Need your expert opinion here. We are running a self hosted Github Enterprise server and we are planning to ingest the audit/system logs to a log aggregator for monitoring purposes.
Based on Github documentation, the best way is to only forward the logs in syslog format.
As the audit logs contains multiple categories, what would be the best way to parse this events? Is there a table schema or a ‘github like connector’ that we can use to parse this syslog events?
Or is there any better way of transporting this logs to an external SIEM solution preferably in JSON format etc?

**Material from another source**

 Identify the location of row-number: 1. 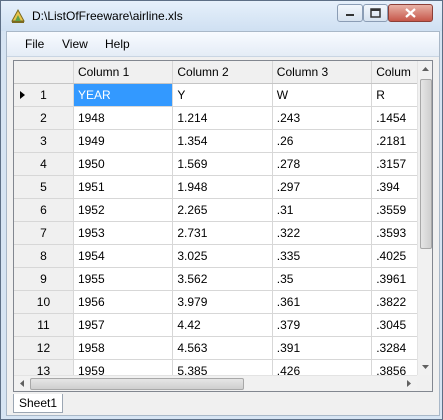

Hi @kraken8585, In case its of interest to you as an option, the audit log streaming feature (as seen on Cloud) is due to be delivered to GHES (self-hosted) this quarter.
This will be JSON and perhaps a more favourable choice for other reasons also.
Audit log streaming (Server) #344
Customers will be able to stream to Splunk, Azure Event Hub, Amazon S3 and Google Cloud Storage.
If you look at the GHEC documentation I expect it gives you a feel for the same to be delivered to GHES.
Thanks @byrneh - Until this is released, I’m planning to ingest the audit logs via REST api .
However, there are a couple of road blocks that I’m facing
There is no cursor and pagination info available in the json output. This info is necessary to setup an automation to ingest the latest logs from the server based on the cursor/pagination that i store during each ingestion. This allows me to skip cursor data that has already been ingested in my next api call.
I tried using the “after”/“before” in the query parameter but i’m still getting all the logs instead of logs matching the conditional date/time set in the query. Any idea what is the time format of the “after”/“before” parameter? I tried both epoch and YYYY-MM-DDTHH:MM:SSZ but it didnt work.
Is there a unique id that represents each log data?
If the above is not the best method, what alternative would you suggest to ingest this log until audit log streaming is released?